What if cells kept receipts of their gene expression?

They added the chemical that activated the first gene (corresponding to barcode A) for 24 hours, followed by that for the second gene (corresponding to barcode B) for the next 24 hours. “In theory, we should have enabled all uptake proteins throughout the process, but only the RNA for signal A in the first half and signal B in the second half,” says Bhattarai-Kline.

When the scientists changed the order of the E coliThat’s exactly what they found: The DNA evidence for barcode A was first integrated into the Crispr array, followed by that of barcode B. To double-check their work, they reversed the terms and added the chemical fabric for barcode B before that of A. Again the Crispr array read out the expected pattern. This indicated that the Retro-Cascorder registered the expression of both genes in the correct order.

While others recording systems have been developed That store information in DNA, the one created by Shipman’s group, has an extra degree of specificity — the gene-specific barcodes — coupled with the ability to view gene expression in sequence. “It’s a really cool demonstration and optimization of cell uptake,” said Timothy Lu, a synthetic biologist at the Massachusetts Institute of Technology who was not involved in the study.

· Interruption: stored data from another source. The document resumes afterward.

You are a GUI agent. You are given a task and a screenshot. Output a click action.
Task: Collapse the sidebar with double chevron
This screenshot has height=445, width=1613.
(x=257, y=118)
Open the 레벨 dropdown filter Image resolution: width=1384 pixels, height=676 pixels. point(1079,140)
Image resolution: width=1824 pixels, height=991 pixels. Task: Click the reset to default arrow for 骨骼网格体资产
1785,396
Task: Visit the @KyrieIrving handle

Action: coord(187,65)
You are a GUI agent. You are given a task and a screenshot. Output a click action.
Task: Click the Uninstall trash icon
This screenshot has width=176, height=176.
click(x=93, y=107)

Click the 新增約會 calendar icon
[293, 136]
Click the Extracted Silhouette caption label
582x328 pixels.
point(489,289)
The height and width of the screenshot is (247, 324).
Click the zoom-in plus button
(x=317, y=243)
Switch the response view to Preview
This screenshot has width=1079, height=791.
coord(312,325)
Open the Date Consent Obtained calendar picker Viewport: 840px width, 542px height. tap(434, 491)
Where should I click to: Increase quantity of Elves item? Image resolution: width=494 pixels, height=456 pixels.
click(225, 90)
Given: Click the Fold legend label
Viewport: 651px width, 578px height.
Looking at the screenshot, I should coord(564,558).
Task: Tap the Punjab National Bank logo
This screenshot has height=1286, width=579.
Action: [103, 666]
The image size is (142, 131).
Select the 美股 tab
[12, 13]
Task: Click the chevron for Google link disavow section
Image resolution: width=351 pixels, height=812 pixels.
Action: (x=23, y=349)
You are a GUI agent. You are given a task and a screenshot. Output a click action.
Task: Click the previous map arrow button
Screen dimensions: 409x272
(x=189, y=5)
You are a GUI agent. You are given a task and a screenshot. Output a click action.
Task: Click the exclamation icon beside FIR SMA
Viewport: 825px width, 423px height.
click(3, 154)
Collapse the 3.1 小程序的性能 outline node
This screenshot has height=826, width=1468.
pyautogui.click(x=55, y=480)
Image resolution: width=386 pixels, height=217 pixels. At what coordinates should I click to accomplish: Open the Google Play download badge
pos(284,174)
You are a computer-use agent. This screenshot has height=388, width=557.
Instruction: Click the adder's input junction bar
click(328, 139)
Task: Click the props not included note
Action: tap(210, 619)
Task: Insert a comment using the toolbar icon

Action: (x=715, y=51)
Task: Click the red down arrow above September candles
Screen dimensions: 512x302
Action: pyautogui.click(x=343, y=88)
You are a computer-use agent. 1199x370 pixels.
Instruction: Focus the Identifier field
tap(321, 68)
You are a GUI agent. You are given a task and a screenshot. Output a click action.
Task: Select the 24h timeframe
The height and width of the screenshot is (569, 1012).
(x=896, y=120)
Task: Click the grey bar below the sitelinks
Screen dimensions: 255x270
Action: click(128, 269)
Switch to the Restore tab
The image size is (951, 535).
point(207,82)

Harris Wang, a biologist at Columbia University who has developed molecular recording systems, agrees. This work “push us into new territory in terms of how we can gather information about the inner workings of the cell,” he says, adding that “you have much better control over which signals to record.” Wang, who was not part of the study, wonders if these recording systems will ever be able to keep track of how much a gene is on or off, since gene expression doesn’t always work on a binary scale. For example, something like epigenetic regulation (chemical changes in DNA) can easily modulate genes to be expressed at different levels, rather than simply turning them on or off.

Lu is interested in seeing this system, and other cell registration systems, once implemented in mammalian cells — an interest shared by Shipman and his team. “Our long-term goal is to capture really complex events that play out for weeks and months in mammalian development and disease states,” Shipman says. Then, for something like cancer or Parkinson’s, scientists may be able to better understand how different genes are turned on and off as the disease progresses.

In the near future, the scientists see the Retro-Cascorder as an extra piece of equipment that can turn a bacterium into a biosensor. These bacteria can be released to monitor chemical exposure in wastewater or study the human gut. Bacteria “interact with their environment, and they sense a lot of things that we would normally care about on a very sensitive level,” Shipman says. “If we can just let them store that information, then we can put them to work in an environment that’s hard to control.” Because substances such as pollutants and metabolites often trigger changes in gene expression, the bacteria’s DNA receipt book can be used to identify which molecules are present when.

For now, Shipman is thankful that the Retro-Cascorder is working. It shows that cell parts can be rigged for newer purposes. “We let evolution take us to something useful, and then we choose it as the icing on the cake,” he says with a laugh.

Update 12/8/2022 at 12:11 PM: This story was updated to correct Seth Shipman’s primary connection.